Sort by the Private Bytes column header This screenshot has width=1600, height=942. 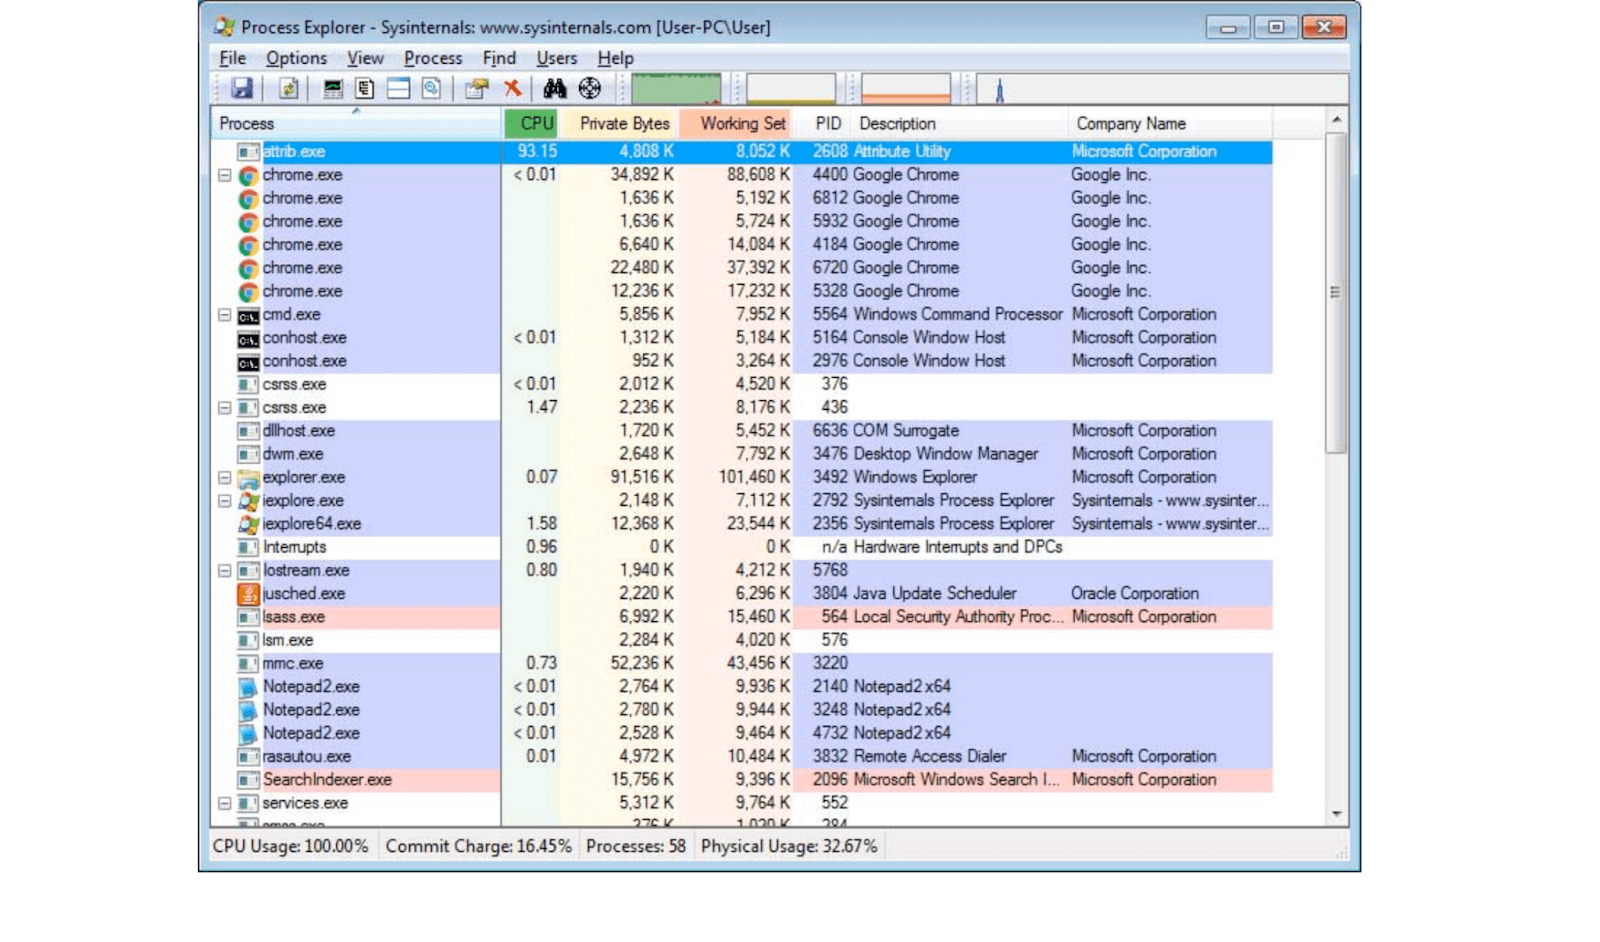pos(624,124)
...
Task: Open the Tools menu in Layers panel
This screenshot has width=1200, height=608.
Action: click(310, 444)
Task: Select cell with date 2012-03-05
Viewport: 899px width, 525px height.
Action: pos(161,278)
--
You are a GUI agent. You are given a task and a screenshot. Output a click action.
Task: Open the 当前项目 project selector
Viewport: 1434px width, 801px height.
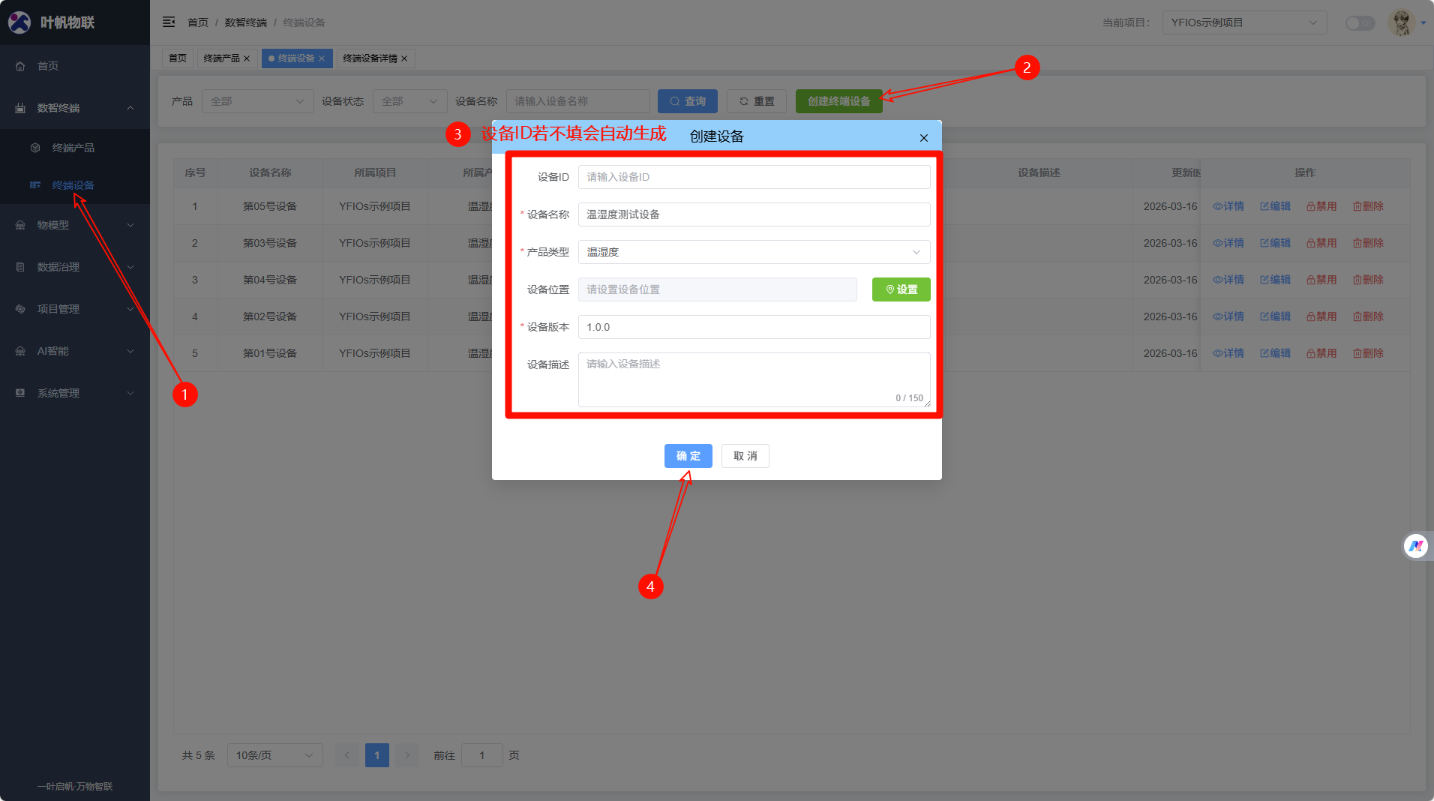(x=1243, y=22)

● What is expected:
Only lines that contain the string "Open" count; pick each one out of the records and copy it.

● Solved exercise:
Task: Open the Tools menu in Layers panel
Task: Open the 当前项目 project selector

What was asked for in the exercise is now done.